### WHAT IS NEEDED
In the passage on gravitational fields, copy everything from "Actually, we are" down to "get the idea.", substituting "center of mass" for "barycentre".

[start SOURCE]

Actually, we are inside the Earth's static gravitational field, that is why the Moon is orbiting Earth, and the Earth (together with the moon) is inside the Sun's static gravitational field, that is why the Earth-Moon system is orbiting the Sun, and the Sun (together with the Earth and the Moon) is inside the static gravitational field of the Milky way (everything in the Milky Way orbits around the galactic barycentre, whose location closely coincides with Sagittarius A), that the Sun is orbiting around, you get the idea.

https://en.wikipedia.org/wiki/Sagittarius_A*

https://en.wikipedia.org/wiki/Barycenter

But it is not so simple, because all objects inside the Milky way (and outside it) do have an effect on every single object everywhere in the universe. Of course, when you do calculations, then certain effects become negligible with distance.

What we call a static gravitational field, does extend infinitely. Does this mean that here on Earth we are affected by the gravitational field of all objects in the whole (not just observable) universe? In theory yes.

[end SOURCE]
[start EXCERPTED DATA]

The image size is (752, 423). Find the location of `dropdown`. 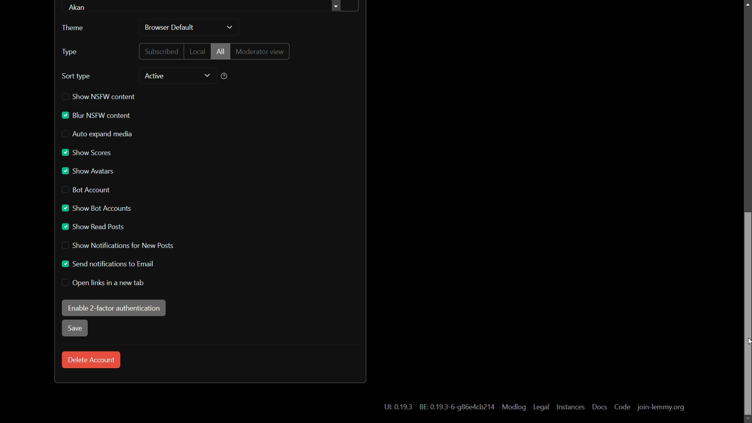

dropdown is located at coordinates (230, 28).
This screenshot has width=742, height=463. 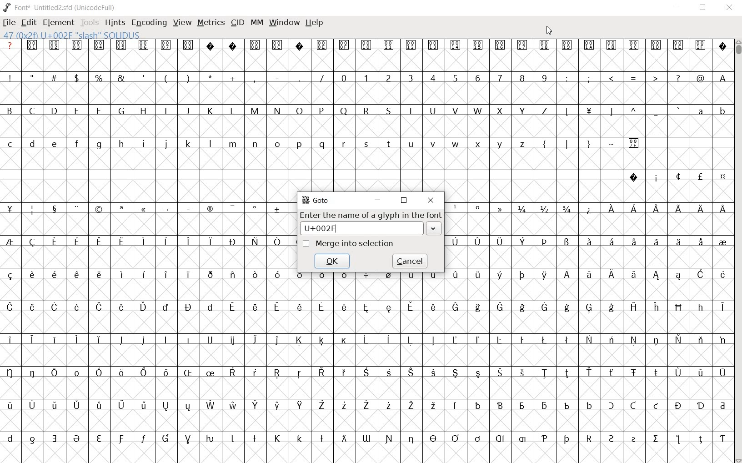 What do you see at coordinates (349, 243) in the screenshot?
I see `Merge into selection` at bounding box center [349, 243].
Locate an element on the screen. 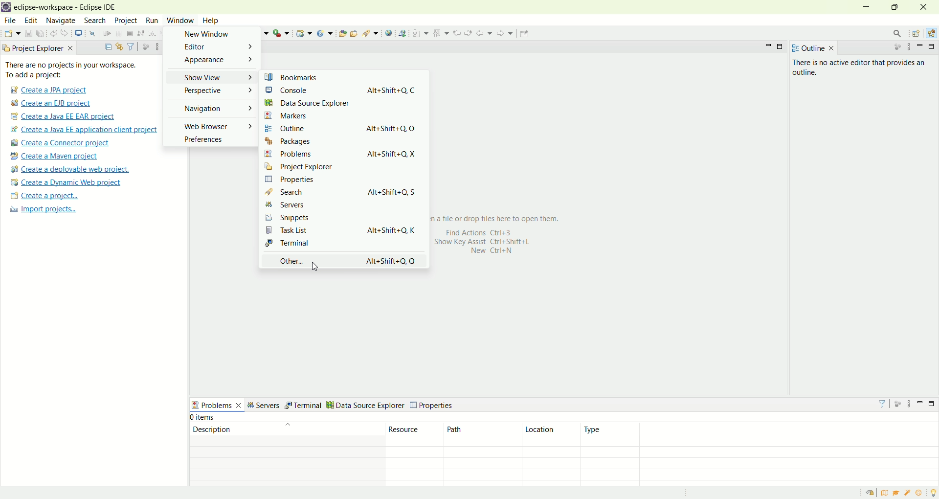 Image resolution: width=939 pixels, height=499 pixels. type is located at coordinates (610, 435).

[end EXCERPTED DATA]

### COMPLETE OUTPUT
Actually, we are inside the Earth's static gravitational field, that is why the Moon is orbiting Earth, and the Earth (together with the moon) is inside the Sun's static gravitational field, that is why the Earth-Moon system is orbiting the Sun, and the Sun (together with the Earth and the Moon) is inside the static gravitational field of the Milky way (everything in the Milky Way orbits around the galactic center of mass, whose location closely coincides with Sagittarius A), that the Sun is orbiting around, you get the idea.